Du moins, par « série dérivée » (ou « spin-off », si vous préférez), j'entends par là que Boston Legal a un léger lien avec une précédente série : The Practice. Effectivement, la dernière saison de celle-ci voyait l'arrivée de Alan Shore, joué par James Spader (autrefois le Docteur Daniel Jackson du film StarGate, je dis bien « le film », et maintenant la vedette de The BlackList). Aussi doué soit-il, Alan Shore est un avocat qui détonne par rapport aux autres de sa profession en prenant le système judiciaire avec désinvolture (il a du mal avec l'autorité des juges) et à une faculté pour éviter tout l'aspect émotionnel de ses affaires. Une aptitude qui peut poser problème dans le pénal où sont souvent traités des meurtres et divers autres cas sordides. Son arrivée dans Boston Justice marque, d'ailleurs, son entrée dans le domaine des affaires dites « civiles ».

 


 

Cette connexion ne veut pas dire pour autant qu'il y a une cohérence entre Boston Justice et The Practice. Plusieurs acteurs de The Practice font partie du casting dans des rôles aux antipodes : John Larroquette notamment dont ses apparitions comptent parmi les moments les plus mémorables du précédent show (il incarnait un client psychopathe et manipulateur), qui devient ici un avocat associé du cabinet, plus enclin à la diplomatie. Ce détail sonne comme une entorse à toute idée de logique alors que les deux séries sont censées se dérouler dans le même univers en raison de la seule présence de Alan Shore. Et je n'ai pas souvenir non plus que Shore ne mentionne, ne serait-ce une fois, sa courte carrière (oui, il n'y reste qu'une saison) au cabinet d'avocats de The Practice alors que les dernières épisodes de celle-ci voit son entrée dans le cabinet de Crane, Poole et Schmidt, qui sert de cadre à Boston Justice.

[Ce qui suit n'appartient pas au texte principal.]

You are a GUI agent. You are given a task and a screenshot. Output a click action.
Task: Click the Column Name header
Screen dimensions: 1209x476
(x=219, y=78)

En fait, si Boston Justice est bien rattaché à The Practice par cette seule connexion, le ton burlesque qu'elle adopte la rapproche plus volontiers de Ally McBeal. Les deux partagent un même goût pour la mise en scène dynamique et les situations rocambolesques, la seule différence étant une approche plus frontale du genre humoristique : Boston Justice assume sa vision loufoque du mécanisme du système judiciaire alors que Ally McBeal propose, presque malgré elle, une vision similaire. Il ne faut pas oublier que les personnages de Ally McBeal se posent avant tout en agent extérieur aux situations (ils n'y sont pour rien dans les délires de leurs clients), alors que ceux de Boston Legal, tourne en dérision le système pour arriver à leurs fins : la série est tout de même portée par le duo particulièrement déjanté James Spader et William Shatner (alias le capitaine Kirk de Star Trek... qui a pris un sacré coup de vieux), ce dernier cabotine pour notre plus grand plaisir dans la peau de Danny Crane, l'un des piliers du cabinet Crane, Poole et Schmidt. Mais non, il n'en fait pas des caisses, il vit juste à fond son rôle, c'est tout.

 


 

D'ailleurs, tous ses renvois à d'autres séries (avec quelques-unes des stars de Star Trek et The Practice, donc) ne sont pas les seuls et la série cultive même un goût pour les références en tout genre. Alors, évidemment, aux travers des clients et autres collègues avocats, on voit une pléthore de guest stars mais cette tendance est déjà perceptible dans le casting des acteurs principaux (ce qu'on appelle le « main cast ») : tous les acteurs ont déjà un bon background télévisuel, que ce soit Candice Bergen (alias Murphy Brown) qui incarne Shirley Schmidt ; Renee Auberjonois de Star Trek : Deep Space Nine ; et même John Larroquette, déjà évoqué au-dessus, qui a été l'une des stars de la sitcom Night Court dans les années 80.

Autrement dit, avec Boston Justice, il ne faut surtout pas s'attendre à une énième série judiciaire sentencieuse. Ici, nous sommes en plein délire de sale gosse, comme si David E. Kelley, lassé du genre, avait pris le parti-pris de casser ses jouets. On en vient même à regretter qu'il n'ait pas assumé jusqu'au bout cette aptitude de frondeur (cette posture de rebelle trouve bien vite ses limites), mais Boston Justice reste, néanmoins, une série judiciaire bien déjantée, avec des personnages attachants et qui n'hésite pas à se frotter à des thèmes sensibles.